Records supplied:

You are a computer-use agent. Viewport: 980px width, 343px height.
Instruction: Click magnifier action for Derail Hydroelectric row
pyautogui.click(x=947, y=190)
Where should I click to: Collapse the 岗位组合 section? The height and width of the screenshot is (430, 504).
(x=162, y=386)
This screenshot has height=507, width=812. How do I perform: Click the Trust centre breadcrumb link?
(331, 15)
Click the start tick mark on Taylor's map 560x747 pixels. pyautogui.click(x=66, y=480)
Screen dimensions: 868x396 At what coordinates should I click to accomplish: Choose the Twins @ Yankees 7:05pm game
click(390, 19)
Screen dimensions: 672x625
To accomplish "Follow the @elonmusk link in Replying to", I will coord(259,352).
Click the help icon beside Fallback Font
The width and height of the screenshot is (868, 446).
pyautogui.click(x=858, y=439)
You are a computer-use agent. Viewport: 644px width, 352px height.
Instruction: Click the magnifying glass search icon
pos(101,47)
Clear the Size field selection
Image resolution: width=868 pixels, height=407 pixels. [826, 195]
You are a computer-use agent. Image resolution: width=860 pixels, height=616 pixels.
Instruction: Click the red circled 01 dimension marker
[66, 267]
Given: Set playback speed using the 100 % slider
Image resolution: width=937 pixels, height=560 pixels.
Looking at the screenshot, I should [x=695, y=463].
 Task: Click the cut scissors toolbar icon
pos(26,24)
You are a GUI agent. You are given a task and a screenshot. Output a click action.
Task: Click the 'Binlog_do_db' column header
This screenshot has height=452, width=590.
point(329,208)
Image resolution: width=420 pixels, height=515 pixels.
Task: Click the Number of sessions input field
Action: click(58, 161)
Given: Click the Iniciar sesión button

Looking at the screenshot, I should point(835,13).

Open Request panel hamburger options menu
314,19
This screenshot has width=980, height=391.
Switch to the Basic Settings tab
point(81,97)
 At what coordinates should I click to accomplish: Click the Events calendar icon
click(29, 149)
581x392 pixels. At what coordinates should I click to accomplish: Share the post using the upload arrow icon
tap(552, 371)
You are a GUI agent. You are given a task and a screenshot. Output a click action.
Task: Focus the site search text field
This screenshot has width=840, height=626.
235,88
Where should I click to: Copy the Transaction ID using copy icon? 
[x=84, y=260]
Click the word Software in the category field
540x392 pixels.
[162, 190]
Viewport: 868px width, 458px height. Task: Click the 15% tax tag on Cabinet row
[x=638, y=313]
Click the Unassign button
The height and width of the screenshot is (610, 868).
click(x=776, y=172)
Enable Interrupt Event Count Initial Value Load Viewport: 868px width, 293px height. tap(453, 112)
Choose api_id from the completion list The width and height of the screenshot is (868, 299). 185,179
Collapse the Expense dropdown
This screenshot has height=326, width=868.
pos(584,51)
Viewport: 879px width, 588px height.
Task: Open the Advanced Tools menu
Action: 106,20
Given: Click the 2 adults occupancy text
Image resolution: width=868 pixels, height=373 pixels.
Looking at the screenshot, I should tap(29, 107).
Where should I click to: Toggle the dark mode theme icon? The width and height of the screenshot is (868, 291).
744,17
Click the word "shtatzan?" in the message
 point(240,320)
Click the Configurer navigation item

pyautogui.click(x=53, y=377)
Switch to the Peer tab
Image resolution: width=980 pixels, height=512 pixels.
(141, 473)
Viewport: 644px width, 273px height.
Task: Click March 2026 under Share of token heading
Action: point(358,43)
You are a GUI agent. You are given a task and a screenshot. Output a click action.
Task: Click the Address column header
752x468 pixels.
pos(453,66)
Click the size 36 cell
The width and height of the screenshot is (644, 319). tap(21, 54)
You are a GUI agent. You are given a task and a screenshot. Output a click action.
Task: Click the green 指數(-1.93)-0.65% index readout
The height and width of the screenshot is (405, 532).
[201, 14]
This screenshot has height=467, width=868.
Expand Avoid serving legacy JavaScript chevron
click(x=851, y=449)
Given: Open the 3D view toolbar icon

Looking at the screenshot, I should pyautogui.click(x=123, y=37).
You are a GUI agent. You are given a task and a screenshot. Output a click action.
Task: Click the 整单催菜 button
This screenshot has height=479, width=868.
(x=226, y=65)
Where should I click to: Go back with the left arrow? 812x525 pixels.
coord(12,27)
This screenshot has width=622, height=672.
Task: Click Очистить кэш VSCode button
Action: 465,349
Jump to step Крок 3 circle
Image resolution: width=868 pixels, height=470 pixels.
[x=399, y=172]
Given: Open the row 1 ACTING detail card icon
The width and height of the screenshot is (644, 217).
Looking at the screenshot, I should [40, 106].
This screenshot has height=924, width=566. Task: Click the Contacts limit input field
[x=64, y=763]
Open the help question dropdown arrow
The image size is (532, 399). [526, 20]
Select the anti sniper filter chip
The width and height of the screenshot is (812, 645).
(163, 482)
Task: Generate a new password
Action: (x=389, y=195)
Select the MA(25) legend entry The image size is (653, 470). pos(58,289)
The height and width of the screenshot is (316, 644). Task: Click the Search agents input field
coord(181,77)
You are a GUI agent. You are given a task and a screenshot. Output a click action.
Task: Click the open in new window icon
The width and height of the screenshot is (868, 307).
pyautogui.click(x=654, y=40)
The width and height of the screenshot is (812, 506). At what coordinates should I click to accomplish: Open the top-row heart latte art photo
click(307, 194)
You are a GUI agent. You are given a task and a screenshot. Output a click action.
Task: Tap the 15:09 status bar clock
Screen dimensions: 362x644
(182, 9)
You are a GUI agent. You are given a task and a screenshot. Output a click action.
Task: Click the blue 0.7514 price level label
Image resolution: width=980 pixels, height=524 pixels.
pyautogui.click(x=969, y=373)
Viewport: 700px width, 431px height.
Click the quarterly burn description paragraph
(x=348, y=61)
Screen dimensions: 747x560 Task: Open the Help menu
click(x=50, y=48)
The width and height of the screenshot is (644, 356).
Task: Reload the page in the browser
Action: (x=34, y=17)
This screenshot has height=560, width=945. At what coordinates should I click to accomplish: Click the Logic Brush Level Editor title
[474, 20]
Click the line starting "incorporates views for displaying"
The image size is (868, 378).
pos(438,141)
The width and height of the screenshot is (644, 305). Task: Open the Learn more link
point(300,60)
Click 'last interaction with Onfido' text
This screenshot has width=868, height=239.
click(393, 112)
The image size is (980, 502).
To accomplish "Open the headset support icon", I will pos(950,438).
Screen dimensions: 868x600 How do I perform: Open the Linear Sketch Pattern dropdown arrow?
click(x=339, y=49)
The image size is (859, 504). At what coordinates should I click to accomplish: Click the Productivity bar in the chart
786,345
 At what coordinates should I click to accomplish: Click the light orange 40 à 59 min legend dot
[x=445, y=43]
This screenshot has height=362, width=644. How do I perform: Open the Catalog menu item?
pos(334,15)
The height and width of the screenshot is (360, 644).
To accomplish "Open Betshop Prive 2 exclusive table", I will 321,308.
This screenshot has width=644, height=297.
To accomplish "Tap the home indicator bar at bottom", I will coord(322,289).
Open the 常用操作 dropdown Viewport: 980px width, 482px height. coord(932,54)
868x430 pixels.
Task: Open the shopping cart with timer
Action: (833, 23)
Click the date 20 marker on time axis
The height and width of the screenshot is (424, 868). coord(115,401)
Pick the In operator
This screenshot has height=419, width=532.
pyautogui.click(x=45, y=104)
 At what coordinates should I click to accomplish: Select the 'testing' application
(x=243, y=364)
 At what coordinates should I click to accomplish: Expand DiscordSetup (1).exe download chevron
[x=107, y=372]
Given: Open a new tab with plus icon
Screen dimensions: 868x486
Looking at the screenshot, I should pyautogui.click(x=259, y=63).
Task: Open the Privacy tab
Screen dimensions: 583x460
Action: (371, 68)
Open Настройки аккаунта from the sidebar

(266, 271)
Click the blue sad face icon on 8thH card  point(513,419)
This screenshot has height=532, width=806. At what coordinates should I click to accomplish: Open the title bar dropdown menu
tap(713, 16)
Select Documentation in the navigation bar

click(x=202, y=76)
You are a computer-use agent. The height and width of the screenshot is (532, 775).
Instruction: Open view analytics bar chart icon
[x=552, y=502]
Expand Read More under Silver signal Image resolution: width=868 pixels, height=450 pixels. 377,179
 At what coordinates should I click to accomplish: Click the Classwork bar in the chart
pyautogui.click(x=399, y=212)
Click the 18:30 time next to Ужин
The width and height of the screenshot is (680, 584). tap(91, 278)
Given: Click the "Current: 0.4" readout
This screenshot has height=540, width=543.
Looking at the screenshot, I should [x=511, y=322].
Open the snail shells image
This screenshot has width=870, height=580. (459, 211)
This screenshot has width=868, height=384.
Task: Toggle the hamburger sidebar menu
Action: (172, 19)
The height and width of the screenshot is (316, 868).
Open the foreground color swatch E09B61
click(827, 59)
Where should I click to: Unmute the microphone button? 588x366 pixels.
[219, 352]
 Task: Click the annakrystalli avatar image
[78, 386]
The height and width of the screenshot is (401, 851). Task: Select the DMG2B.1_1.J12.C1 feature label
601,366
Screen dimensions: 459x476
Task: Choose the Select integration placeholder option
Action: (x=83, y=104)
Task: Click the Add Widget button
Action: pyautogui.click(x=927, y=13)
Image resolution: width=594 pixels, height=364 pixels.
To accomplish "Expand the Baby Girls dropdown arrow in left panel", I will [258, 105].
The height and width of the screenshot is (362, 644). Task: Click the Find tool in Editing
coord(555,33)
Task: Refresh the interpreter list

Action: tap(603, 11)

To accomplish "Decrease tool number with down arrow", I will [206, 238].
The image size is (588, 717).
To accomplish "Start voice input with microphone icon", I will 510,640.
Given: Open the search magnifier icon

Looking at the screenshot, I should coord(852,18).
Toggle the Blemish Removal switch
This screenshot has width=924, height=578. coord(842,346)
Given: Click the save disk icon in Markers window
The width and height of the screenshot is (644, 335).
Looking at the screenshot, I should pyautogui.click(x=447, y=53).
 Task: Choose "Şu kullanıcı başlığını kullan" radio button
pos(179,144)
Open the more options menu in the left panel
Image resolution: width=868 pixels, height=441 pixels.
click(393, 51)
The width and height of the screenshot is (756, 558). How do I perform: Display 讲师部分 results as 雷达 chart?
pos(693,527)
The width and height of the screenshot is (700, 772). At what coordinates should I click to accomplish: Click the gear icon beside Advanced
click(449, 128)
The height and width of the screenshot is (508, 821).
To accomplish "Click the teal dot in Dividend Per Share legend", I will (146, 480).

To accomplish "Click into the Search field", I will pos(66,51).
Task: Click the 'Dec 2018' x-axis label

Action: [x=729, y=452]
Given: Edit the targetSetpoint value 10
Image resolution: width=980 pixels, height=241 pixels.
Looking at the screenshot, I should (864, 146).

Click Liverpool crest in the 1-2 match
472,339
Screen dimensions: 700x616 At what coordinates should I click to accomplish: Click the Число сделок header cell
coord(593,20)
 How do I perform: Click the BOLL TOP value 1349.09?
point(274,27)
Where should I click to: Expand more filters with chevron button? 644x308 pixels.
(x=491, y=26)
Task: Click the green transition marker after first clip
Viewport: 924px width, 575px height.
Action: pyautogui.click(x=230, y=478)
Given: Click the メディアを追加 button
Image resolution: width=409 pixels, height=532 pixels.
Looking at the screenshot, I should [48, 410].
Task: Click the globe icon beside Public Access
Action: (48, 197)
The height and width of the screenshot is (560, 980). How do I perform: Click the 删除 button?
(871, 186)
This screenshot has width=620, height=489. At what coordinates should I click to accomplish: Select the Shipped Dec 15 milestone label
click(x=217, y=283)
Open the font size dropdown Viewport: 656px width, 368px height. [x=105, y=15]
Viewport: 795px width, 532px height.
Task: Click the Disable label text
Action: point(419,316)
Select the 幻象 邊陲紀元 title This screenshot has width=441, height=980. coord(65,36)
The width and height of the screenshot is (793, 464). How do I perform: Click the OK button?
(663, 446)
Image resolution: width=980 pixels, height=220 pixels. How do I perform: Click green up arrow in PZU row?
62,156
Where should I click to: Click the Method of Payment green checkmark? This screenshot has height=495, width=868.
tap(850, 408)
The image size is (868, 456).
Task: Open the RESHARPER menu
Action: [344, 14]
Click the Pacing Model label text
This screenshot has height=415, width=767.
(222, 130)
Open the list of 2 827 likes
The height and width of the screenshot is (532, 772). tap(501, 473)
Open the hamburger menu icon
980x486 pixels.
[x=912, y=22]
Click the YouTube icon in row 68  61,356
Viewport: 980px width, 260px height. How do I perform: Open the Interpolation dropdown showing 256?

Brief: Please transcribe the lines from the one containing "Image resolution: width=980 pixels, height=220" through the last line of the records. Include both ends and nothing else.

Solution to the exercise:
Image resolution: width=980 pixels, height=220 pixels. How do I perform: Click green up arrow in PZU row?
62,156
Where should I click to: Click the Method of Payment green checkmark? This screenshot has height=495, width=868.
tap(850, 408)
The image size is (868, 456).
Task: Open the RESHARPER menu
Action: [344, 14]
Click the Pacing Model label text
This screenshot has height=415, width=767.
(222, 130)
Open the list of 2 827 likes
The height and width of the screenshot is (532, 772). tap(501, 473)
Open the hamburger menu icon
980x486 pixels.
[x=912, y=22]
Click the YouTube icon in row 68  61,356
Viewport: 980px width, 260px height. How do I perform: Open the Interpolation dropdown showing 256?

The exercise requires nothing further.